Collected data entries:
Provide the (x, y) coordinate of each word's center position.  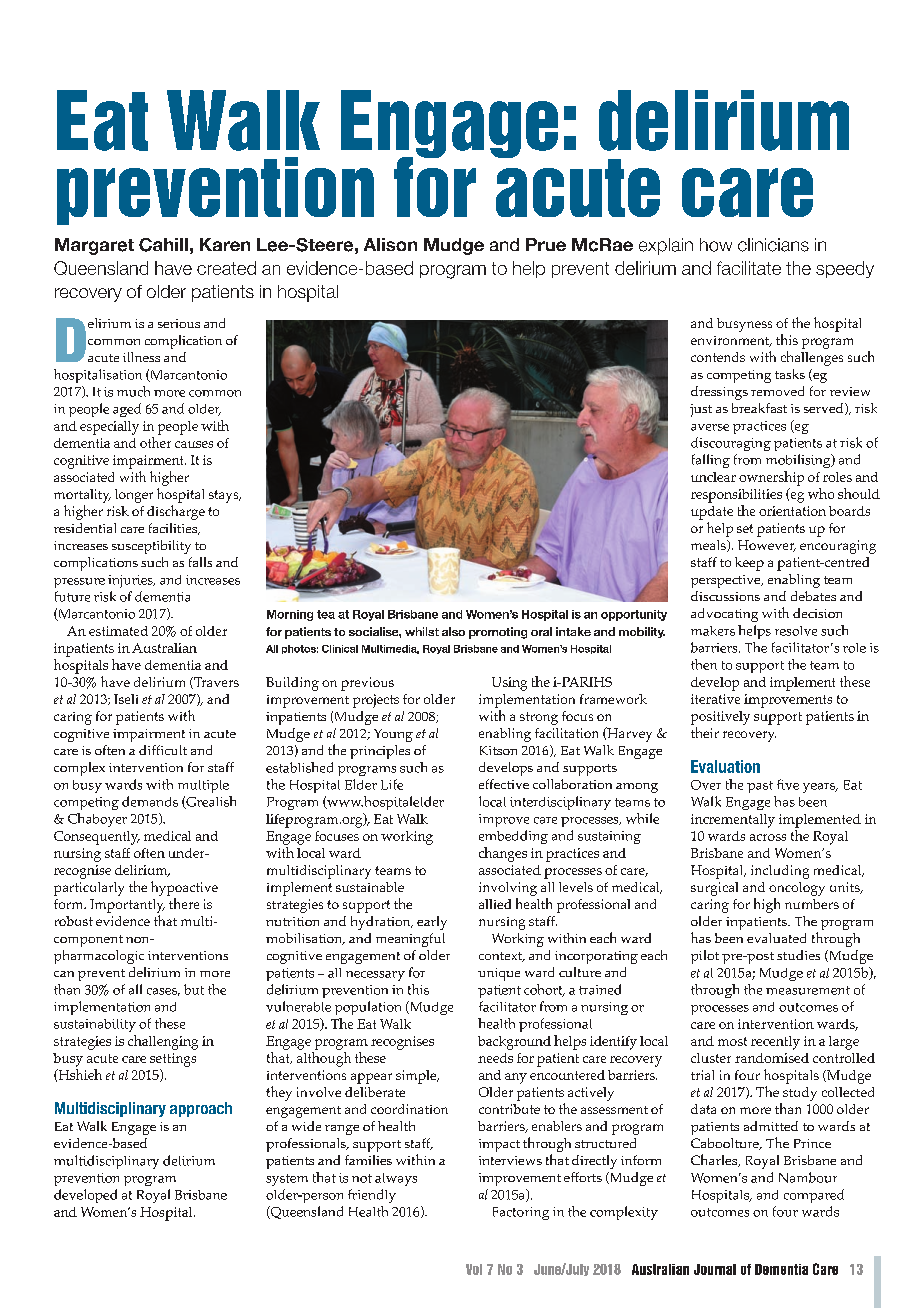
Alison (390, 244)
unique (499, 974)
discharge (176, 512)
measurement (808, 990)
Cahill (163, 245)
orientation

AIM: Output every line of the records above verbatim, omitting the pictures.

OUTPUT OF THE EXERCISE:
Provide the (x, y) coordinate of each word's center position.  
Alison (390, 244)
unique (499, 974)
discharge (176, 512)
measurement (808, 990)
Cahill (163, 245)
orientation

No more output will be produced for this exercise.